Commentary

Just An Online Minute... The Case Of The Disappearing Diatribes

A Forbes.com essay--posted, taken down and then repackaged in less than two days--has once again shown that Web users can influence the mainstream media. At the same time, it also shows that the MSM can react quickly to online critics, but continues to be slow when it comes to interacting--or, in this case, explaining to readers why an article has gone missing from the archives.

Tuesday, Forbes.com published executive editor Michael Noer's essay, "Don't Marry Career Women," a laughingly sexist screed telling men--seriously--they will have better lives if they avoid marrying college-educated women who work full-time and earn more than $30,000 a year.

"While everyone knows that marriage can be stressful, recent studies have found professional women are more likely to get divorced, more likely to cheat, less likely to have children, and, if they do have kids, they are more likely to be unhappy about it," writes Noer. "A recent study in Social Forces, a research journal, found that women--even those with a 'feminist' outlook--are happier when their husband is the primary breadwinner."

The piece goes on in this vein for another 1,000 words or so, filled with studies that supposedly offer support for the hypothesis that men should, in Noer's words, "steer clear of career women."
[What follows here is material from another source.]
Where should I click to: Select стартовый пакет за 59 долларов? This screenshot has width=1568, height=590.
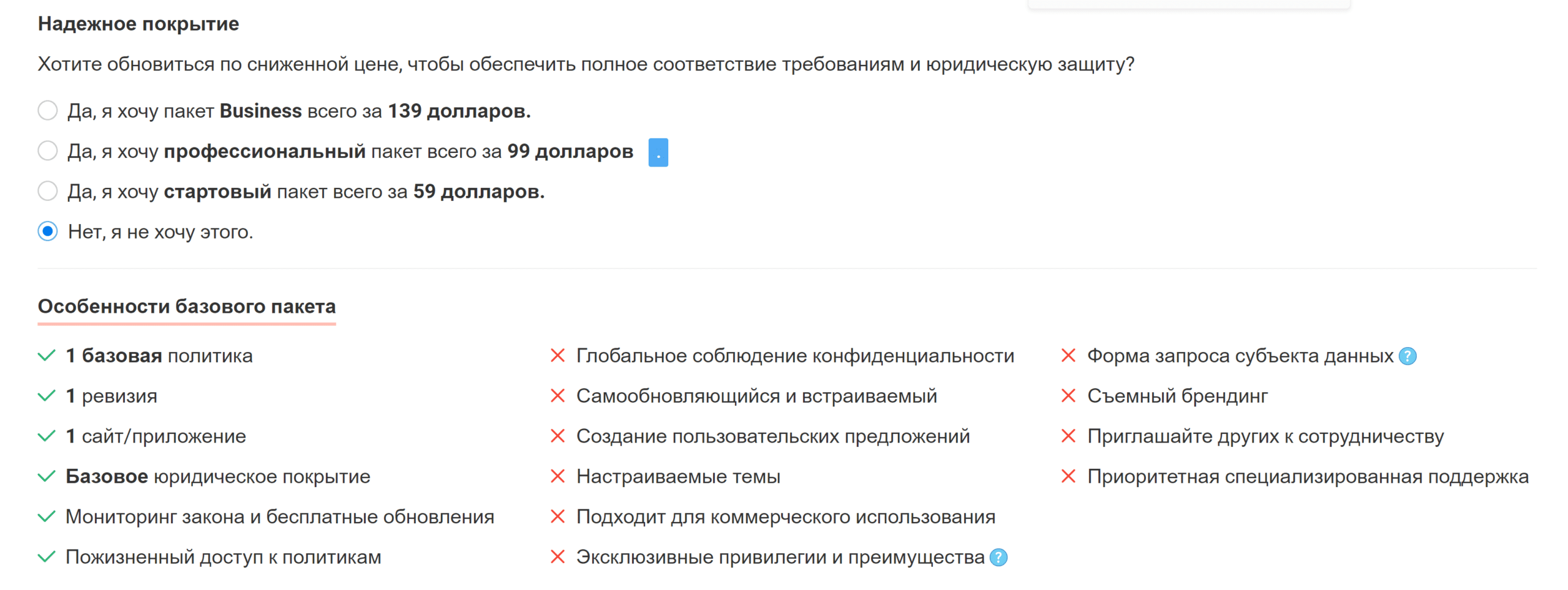(x=47, y=191)
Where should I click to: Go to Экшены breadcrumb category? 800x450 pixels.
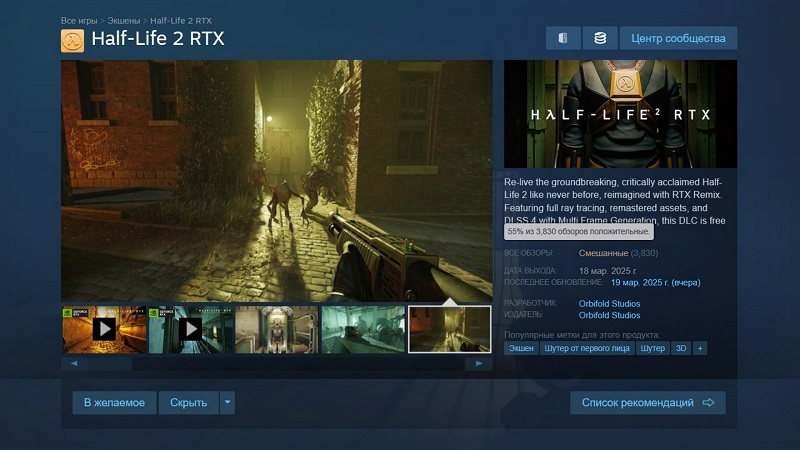125,20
It didn't take long before bloggers found the piece and began asking what Forbes was thinking. "2006, meet 1956. Pathetic," wrote BoingBoing. The Huffington Post's "Eat the Press" called it "blood-boilingly misogynistic," while Gawker issued the post, "Shocker: Forbes Recommends Trophy Wives."
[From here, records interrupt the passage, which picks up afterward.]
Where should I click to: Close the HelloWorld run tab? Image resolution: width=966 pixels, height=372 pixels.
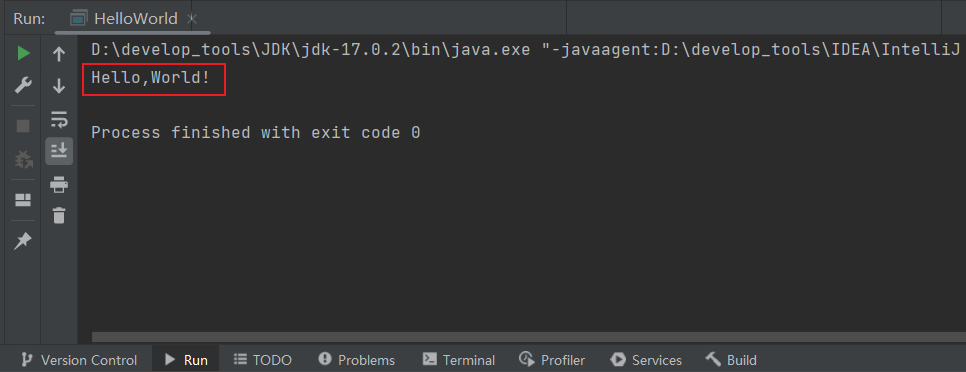point(192,19)
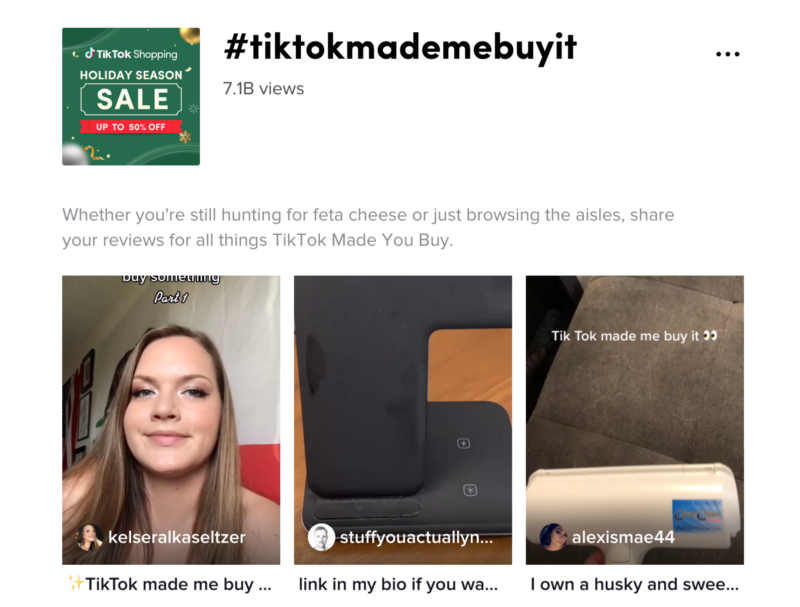Click the 'UP TO 50% OFF' red banner
800x607 pixels.
click(131, 127)
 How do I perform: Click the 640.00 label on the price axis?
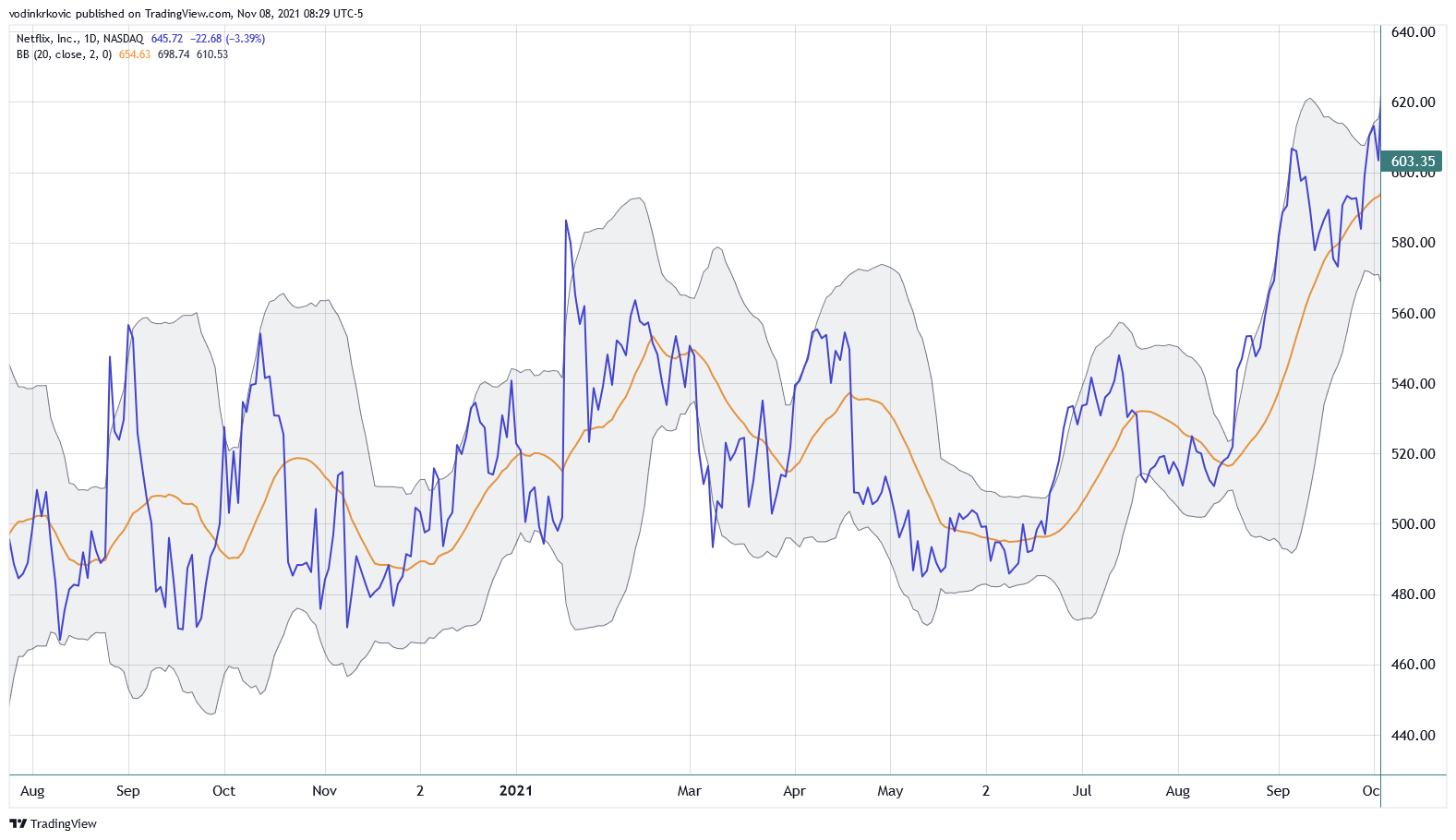click(1413, 32)
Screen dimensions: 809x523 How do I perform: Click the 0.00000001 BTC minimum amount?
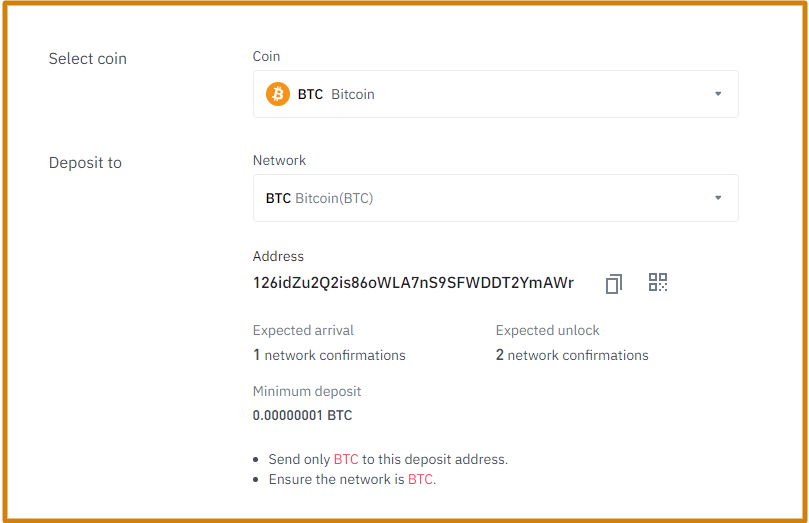tap(302, 415)
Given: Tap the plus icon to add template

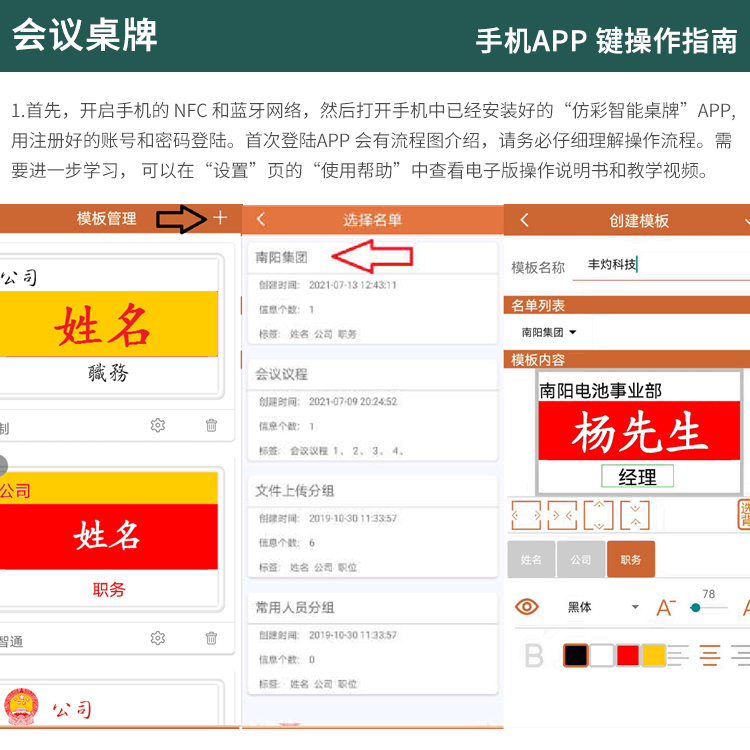Looking at the screenshot, I should pyautogui.click(x=220, y=218).
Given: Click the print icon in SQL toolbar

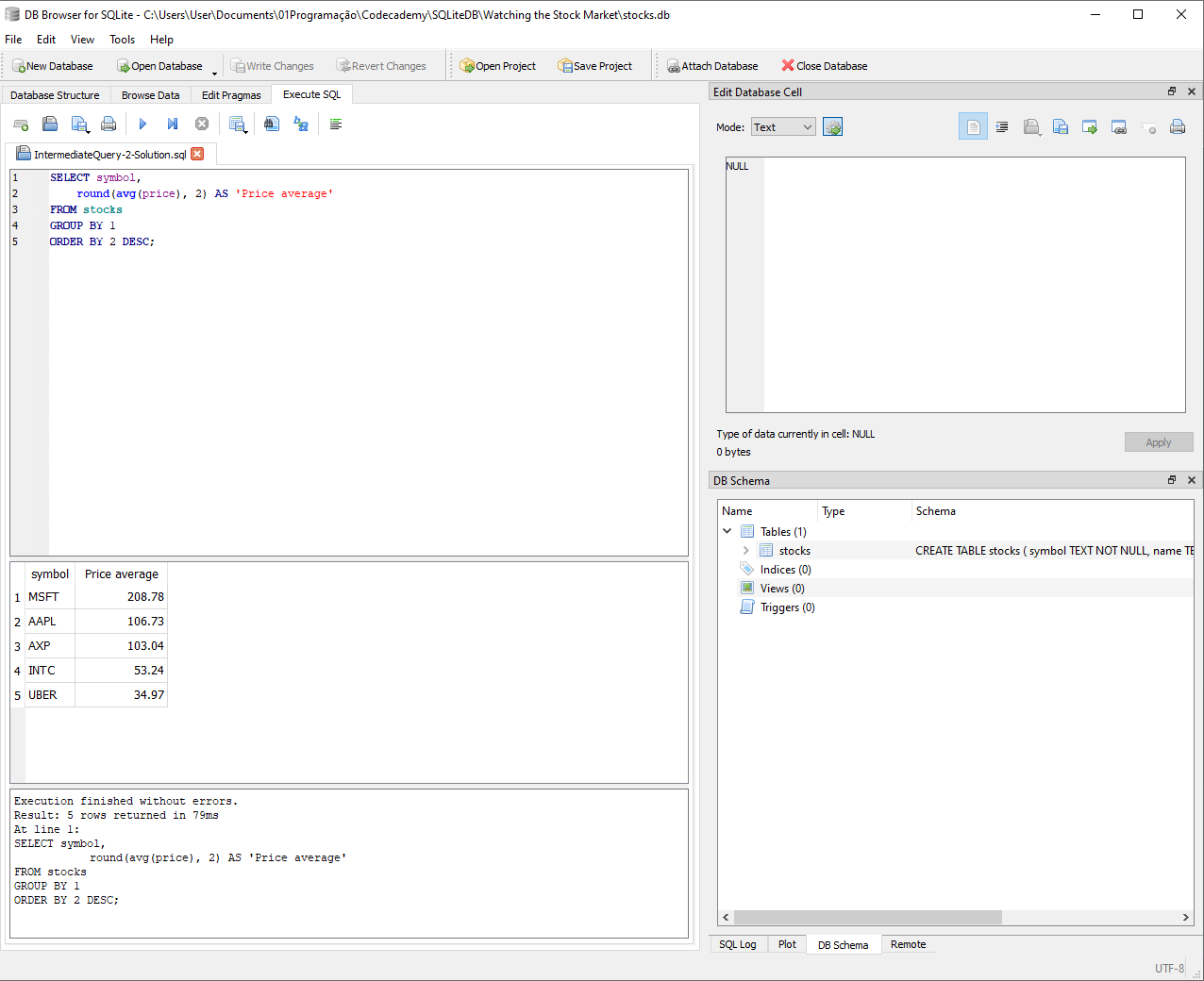Looking at the screenshot, I should tap(109, 124).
By Wednesday afternoon, the article was gone, only to resurface hours later, as part of a package Forbes is characterizing as a point-counterpoint about careers and marriage. Noer's essay is the point, while Elizabeth Corcoran, of the magazine's Silicon Valley bureau, offers the counterpoint, "Don't Marry a Lazy Man."

Posting Corcoran's essay probably did some damage control within the Forbes newsroom--where, and we're guessing here--Noer alienated a good many of his female colleagues this week.

But the new packaging didn't do much for online critics. "Readers: A word of advice. Ask Forbes.com the following question: Why the hell would you print one of the most sexist, chauvinistic articles in the history of respectable periodicals and then republish it, but as a debate?" suggests Gawker.

Also, the company's "explanation" for both the original essay and its repurposing leaves something to be desired. A note preceding the point/counterpoint says simply that the original story "provoked a heated response from both outside and inside our building," and that Corcoran has written a "rebuttal."

Meantime, another Noer article, "The Economics of Prostitution," appears to have been purged from the site. Hopefully, Forbes.com will soon come up with some sort of explanation for what happened to the piece.

But in the meantime, it's hardly a good sign--for either the MSM, bloggers or online readers--when articles vanish without a trace.